Text passage:

Load Testing Using Gatling and Java #1

When it comes to load testing, Gatling stands out as a robust and efficient tool designed to handle high loads and generate insightful reports. Known for its scalability and versatility, Gatling allows developers and QA engineers to simulate various scenarios to test application behavior under heavy load. While Gatling initially gained popularity for its Scala-based DSL, it now also supports Java, making it accessible to an even wider audience. In this post, we'll go over how to set up performance testing using Gatling with Java, covering its advantages, core features, and a step-by-step guide to creating a basic load test.

Why Choose Gatling for Performance Testing?

Here are some key reasons to use Gatling for performance testing:

1. Detailed Reporting: Gatling provides extensive reports with insightful metrics such as response time, latency, and error rates, all visualized in easy-to-read graphs.
2. Scriptability with Java: The Java DSL allows developers familiar with Java to create readable, maintainable test scripts without needing to learn Scala.
3. Integration with CI/CD: Gatling is designed to integrate well with CI/CD tools like Jenkins, Gitlab enabling automated performance testing as part of the development pipeline.
4. Test-as-code: Gatling is load-test-as-code. You can literally download sample code, add a few tests in the template, and perform load testing from your local machine within 10 minutes.

Setting Up Gatling with Java

To start using Gatling in a Java project, follow these steps:

Prerequisites

1. IDE: Use IntelliJ IDEA or Eclipse.
2. JDK: Gatling supports 64-bit OpenJDK LTS (Long Term Support) versions: 11, 17, and 21. Note that 32-bit systems, OpenJ9, and other JVMs are not supported. Gatling recommends using the Azul JDK.

This guide will demonstrate setup using IntelliJ and Gradle, but you can use any tools that suit your workflow. For a quick setup, you can download the pre-configured zip files for Gradle or Maven and start scripting immediately. However, for this guide, we’ll be setting up the project manually to provide a deeper understanding.

The Gradle plugin lets you execute Gatling tests directly from the command line without needing the full Gatling bundle. It also enables you to package your simulations for Gatling Enterprise. This plugin integrates Gatling with Gradle, making it easy to use Gatling as a testing framework within your Gradle build system. This plugin requires at least Gradle 7.1.

Create a new project in Intellij with gradle as build system.

Add gatling gradle plugin to your build gradle file. Latest gatling gradle plugin at the time of writing this blog was 3.12.0.3.

Create a src directory ‘gatling’ if not already created. The folder structure would look like this.

Next, we will develop some basic simulation scripts for CRUD operations. I’ll be using json-server to set up mock APIs. For more information about json-server, you can refer to this repository. Now, let's create our first simulation class. This simulation will perform create, update, retrieve, and delete operations on a resource.

What you need to do:
A – Quote the Gatling text from "Add gatling gradle" up to and including "on a resource.".
B – Write what comes next in the Gatling load-testing text, starting after its final sentence.
The rows that follow were taken from a different source than the Gatling text.

Given records:
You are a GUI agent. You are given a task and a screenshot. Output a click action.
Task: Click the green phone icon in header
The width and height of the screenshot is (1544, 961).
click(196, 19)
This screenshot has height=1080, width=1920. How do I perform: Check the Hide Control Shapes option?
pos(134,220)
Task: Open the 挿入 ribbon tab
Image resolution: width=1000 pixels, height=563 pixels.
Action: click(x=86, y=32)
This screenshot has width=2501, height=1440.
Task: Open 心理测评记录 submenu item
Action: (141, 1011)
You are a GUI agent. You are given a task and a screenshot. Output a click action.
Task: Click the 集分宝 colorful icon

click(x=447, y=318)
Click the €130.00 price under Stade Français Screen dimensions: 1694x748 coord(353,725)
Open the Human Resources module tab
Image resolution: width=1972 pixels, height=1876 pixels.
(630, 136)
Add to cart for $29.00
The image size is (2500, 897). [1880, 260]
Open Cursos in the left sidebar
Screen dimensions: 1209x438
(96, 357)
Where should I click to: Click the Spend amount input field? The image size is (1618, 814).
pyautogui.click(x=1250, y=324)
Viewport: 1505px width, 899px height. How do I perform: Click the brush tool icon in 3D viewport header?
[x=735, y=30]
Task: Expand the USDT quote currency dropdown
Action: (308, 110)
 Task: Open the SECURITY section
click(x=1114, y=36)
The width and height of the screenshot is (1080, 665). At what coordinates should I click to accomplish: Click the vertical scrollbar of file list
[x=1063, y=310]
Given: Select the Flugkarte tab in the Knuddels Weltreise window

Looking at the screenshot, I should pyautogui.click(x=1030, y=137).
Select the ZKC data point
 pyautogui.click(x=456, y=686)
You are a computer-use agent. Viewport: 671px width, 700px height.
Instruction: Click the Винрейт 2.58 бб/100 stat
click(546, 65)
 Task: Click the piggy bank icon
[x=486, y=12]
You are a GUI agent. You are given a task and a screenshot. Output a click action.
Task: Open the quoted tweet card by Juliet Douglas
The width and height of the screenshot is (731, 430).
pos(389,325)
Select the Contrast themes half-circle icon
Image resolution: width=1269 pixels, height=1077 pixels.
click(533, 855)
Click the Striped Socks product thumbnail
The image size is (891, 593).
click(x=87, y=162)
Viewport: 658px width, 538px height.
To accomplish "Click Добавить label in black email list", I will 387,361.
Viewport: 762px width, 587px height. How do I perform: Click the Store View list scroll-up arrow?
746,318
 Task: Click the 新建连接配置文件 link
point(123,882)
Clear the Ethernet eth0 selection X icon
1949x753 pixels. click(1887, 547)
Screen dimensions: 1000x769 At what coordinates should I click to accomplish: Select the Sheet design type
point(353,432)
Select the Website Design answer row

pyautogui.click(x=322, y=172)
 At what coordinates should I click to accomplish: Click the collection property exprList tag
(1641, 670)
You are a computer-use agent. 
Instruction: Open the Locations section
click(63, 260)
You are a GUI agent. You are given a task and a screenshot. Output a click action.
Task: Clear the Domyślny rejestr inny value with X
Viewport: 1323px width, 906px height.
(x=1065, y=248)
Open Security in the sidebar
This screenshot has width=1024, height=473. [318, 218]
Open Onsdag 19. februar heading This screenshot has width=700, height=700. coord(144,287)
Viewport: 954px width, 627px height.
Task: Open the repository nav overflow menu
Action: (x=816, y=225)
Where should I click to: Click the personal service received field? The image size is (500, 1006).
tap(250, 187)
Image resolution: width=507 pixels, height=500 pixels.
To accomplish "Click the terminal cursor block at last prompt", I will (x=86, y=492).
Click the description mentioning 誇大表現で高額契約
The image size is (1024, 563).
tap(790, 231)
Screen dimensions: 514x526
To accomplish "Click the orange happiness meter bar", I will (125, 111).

Results for each task:
A –
Add gatling gradle plugin to your build gradle file. Latest gatling gradle plugin at the time of writing this blog was 3.12.0.3.

Create a src directory ‘gatling’ if not already created. The folder structure would look like this.

Next, we will develop some basic simulation scripts for CRUD operations. I’ll be using json-server to set up mock APIs. For more information about json-server, you can refer to this repository. Now, let's create our first simulation class. This simulation will perform create, update, retrieve, and delete operations on a resource.

B –
Sample Requests:

POST Request

PUT Request

You can find the repository here. Now, let's go over the key components of a Gatling simulation file.

All simulation classes and feeder files should be placed within the gatling module of the src directory. Each simulation class must extend the Gatling abstract class Simulation, which is part of the io.gatling.javaapi.core package.

Feeders

Feeders are used to pass test data to the gatling simulation scripts. Feeders can be a csv file, json file, tsv file or even lists or arrays. We also define a build-in strategy when using feeders. In this particular project we are using a circular() strategy, which means gatling will go back to the top of the sequence once the end is reached. To learn more about feeders you can refer to the gatling documentation.

HttpProtocolBuilder

The HTTP Protocol Builder is used to configure HTTP request settings, such as setting up base URLs, timeouts, headers, cookies, and other HTTP-specific configurations. This allows you to customize how Gatling interacts with the HTTP endpoints during your load tests.

The HTTP protocol configuration is defined using the http object in Gatling, and it is typically assigned to a variable in our case its httpProtocol, which is then used in the setUp block to configure the simulation.

baseUrl

baseUrl("http://localhost:3000")

This sets the base URL for all HTTP requests made in the simulation. In this case, all requests will be sent to http://localhost:3000, and any relative URLs you specify in subsequent requests will be appended to this base URL.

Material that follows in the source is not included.